Ferrets live on average 6 to 8 years of age and can weigh between 1.1 - 2.6 lbs. They are extremely playful, friendly animals that can make excellent pets! Ferrets tend to get along well with most cats and dogs, however, this predator species may not get along with birds, rabbits, rodents, or lizards. The ferret is a relative of the weasel, skunk, and otter. Although pet ferrets are de-scented, they still retain their natural musky odor which can be easily maintained with regular bathing and deodorizers.

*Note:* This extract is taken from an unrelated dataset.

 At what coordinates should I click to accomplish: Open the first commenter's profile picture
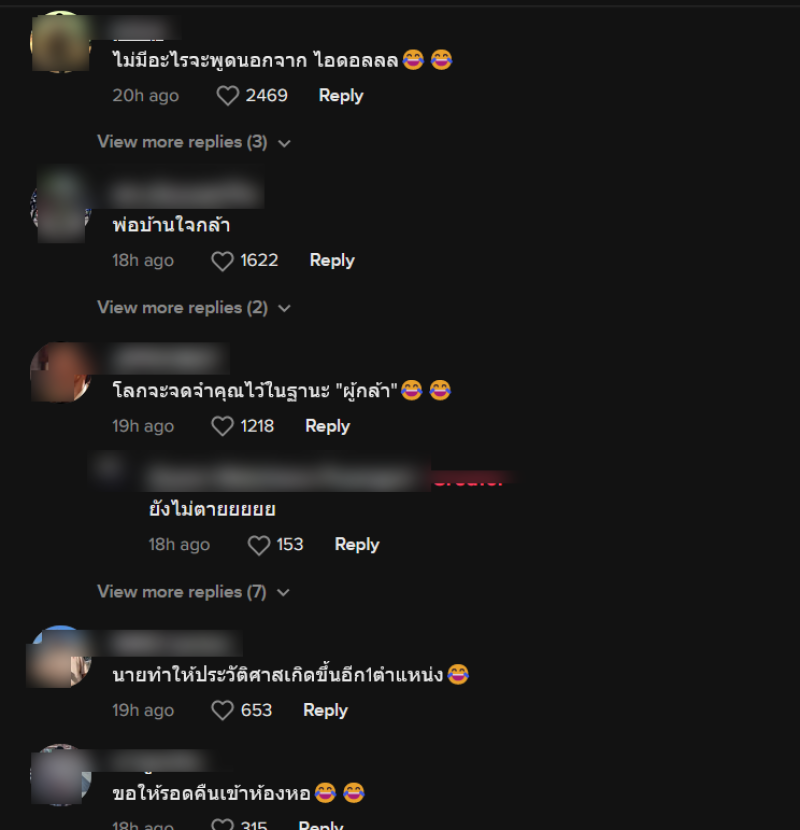tap(60, 42)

Ferrets enjoy burrowing and hiding, so provide bedding such as blankets or towels for your ferret to curl up and sleep in. A wide variety of sleeping materials are also commercially available including cloth tubes, tents, and hammocks. Make sure all burrowing material is free of loops, holes, or loose strings to prevent nails from getting caught. Ferrets also enjoy tunnels and toys to hide such as small tennis balls and small plush toys. Be sure that all toys are free of rips or loose pieces to avoid ingestion of non-food objects or stuffing. Ferrets are also very sneaky scavengers, so be sure your ferret's play area does not have any open drink or liquid that they may be able to take and hide or ingest.
- Since ferrets are predators in the wild, they tend to show clinical signs of illness relatively earlier than other exotics. However, most illnesses encountered are very serious and can require surgery or several days of hospitalization.
- Young ferrets are prone to human influenza, or swallowing odd objects, such as plastic or erasers.
- Older ferrets commonly develop tumors, often affecting different hormones, or cancers like lymphoma.
- Symptoms indicating illness include decreased appetite, vomiting, diarrhea, weakness or staggering, weight loss, or fur loss.
- Ferrets should be fed a diet that is very high in meat-based protein, with little to no carbohydrates. Like many pet exotics, they also can benefit from regular exposure to sunshine while supervised.